We can also check out the accuracy measures of on each test fold from
our optimal model by calling sl.gbm$resample
.
sl.gbm$resample
## Accuracy Kappa Resample
## 1 0.6203242 0.2096489 Fold1.Rep1
## 2 0.6038677 0.1717461 Fold3.Rep1
## 3 0.6184539 0.2042670 Fold2.Rep1
## 4 0.6153367 0.1983846 Fold2.Rep2
## 5 0.6169682 0.1986905 Fold1.Rep2
## 6 0.6115960 0.1871868 Fold1.Rep3
## 7 0.5985037 0.1624754 Fold3.Rep2
## 8 0.6150967 0.1986188 Fold3.Rep3
## 9 0.6028678 0.1738564 Fold2.Rep3
Now something to note is that you are losing some control with this
method. We can see having 750 trees lead to the model with the highest
average cross-validated accuracy, but the increase is pretty minimal
from 500; knowing how GBMs are prone to overfit, it may make more sense
to go with a smaller tree sample. It’s something to take into account,
but just know that using sl.gbm
in predictions or future analysis will
be using the optimal 750-tree model.
We also aren’t limited to modifying one parameter at a time. We can adjust each parameter to find a model with an ideal combination. The thing to remember is that each combination of parameters requires a new cross-validated model to be developed, so having multiple values for multiple parameters can be very time consuming.

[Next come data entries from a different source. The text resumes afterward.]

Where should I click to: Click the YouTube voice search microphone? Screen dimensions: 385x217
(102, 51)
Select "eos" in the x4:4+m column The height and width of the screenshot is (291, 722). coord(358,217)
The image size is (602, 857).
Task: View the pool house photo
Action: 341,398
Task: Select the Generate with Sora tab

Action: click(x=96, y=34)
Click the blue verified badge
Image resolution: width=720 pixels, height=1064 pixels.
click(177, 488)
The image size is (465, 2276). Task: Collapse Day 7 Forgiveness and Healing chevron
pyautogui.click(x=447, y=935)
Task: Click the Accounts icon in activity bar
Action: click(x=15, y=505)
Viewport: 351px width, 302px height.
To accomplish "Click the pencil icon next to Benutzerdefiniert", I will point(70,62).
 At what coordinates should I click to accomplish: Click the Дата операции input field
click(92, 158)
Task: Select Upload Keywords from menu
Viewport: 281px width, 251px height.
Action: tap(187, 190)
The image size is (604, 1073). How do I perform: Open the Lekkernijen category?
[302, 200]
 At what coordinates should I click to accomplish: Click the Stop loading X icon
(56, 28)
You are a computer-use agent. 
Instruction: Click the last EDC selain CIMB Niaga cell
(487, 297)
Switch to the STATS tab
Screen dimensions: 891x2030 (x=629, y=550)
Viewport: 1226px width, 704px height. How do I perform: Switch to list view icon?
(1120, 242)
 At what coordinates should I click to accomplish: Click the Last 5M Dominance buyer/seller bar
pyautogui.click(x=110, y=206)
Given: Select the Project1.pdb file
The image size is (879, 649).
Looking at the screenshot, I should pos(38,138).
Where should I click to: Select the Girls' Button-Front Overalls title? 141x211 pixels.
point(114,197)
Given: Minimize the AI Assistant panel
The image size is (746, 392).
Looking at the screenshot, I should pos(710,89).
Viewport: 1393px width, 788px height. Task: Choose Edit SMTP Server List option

Let’s try adjusting not only ntrees
, but also the shrinkage
.
tune2<- expand.grid(n.trees=c(250, 500, 750), interaction.depth=3,
shrinkage=c(.005, .01, .05), n.minobsinnode=15)
set.seed(1234)
sl.gbm2<- train(SHOT_RESULT ~ LOCATION + PERIOD + SHOT_CLOCK + DRIBBLES
+ TOUCH_TIME + SHOT_DIST + CLOSE_DEF_DIST,
data = na.omit(shot_log), method = "gbm",
trControl = control, tuneGrid = tune2, verbose = F)
sl.gbm2
## Stochastic Gradient Boosting
##
## 4811 samples
## 7 predictor
## 2 classes: 'made', 'missed'
##
## No pre-processing
## Resampling: Cross-Validated (3 fold, repeated 3 times)
## Summary of sample sizes: 3207, 3207, 3208, 3208, 3207, 3207, ...
## Resampling results across tuning parameters:
##
## shrinkage n.trees Accuracy Kappa
## 0.005 250 0.6101290 0.1835858
## 0.005 500 0.6120694 0.1906208
## 0.005 750 0.6099910 0.1873153
## 0.010 250 0.6112381 0.1890034
## 0.010 500 0.6100602 0.1886463
## 0.010 750 0.6065961 0.1829372
## 0.050 250 0.6033401 0.1779944
## 0.050 500 0.5956497 0.1645173
## 0.050 750 0.5908680 0.1567981
##
## Tuning parameter 'interaction.depth' was held constant at a value of
## 3
## Tuning parameter 'n.minobsinnode' was held constant at a value of 15
## Accuracy was used to select the optimal model using the largest value.
## The final values used for the model were n.trees = 500,
## interaction.depth = 3, shrinkage = 0.005 and n.minobsinnode = 15.
We can see that the model chosen has 500 trees and a shrinkage parameter of .005. The overall trend of how the model performs can be viewed graphically by simply calling plot on the output. Average cross-validated accuracy goes down as shrinkage increases (as expected!), with smaller tree amounts working better with larger shrinkage rates.
plot(sl.gbm2)
Finishing Up
Doing this whole process manually would’ve taken a lot of time and code. Using caret, this parameter tuning process can be automated. We do have to take into account that this is a fairly automated process, and really take a look at output to make sure it makes sense. That is a small price to pay, though, to find the best parameters for modeling!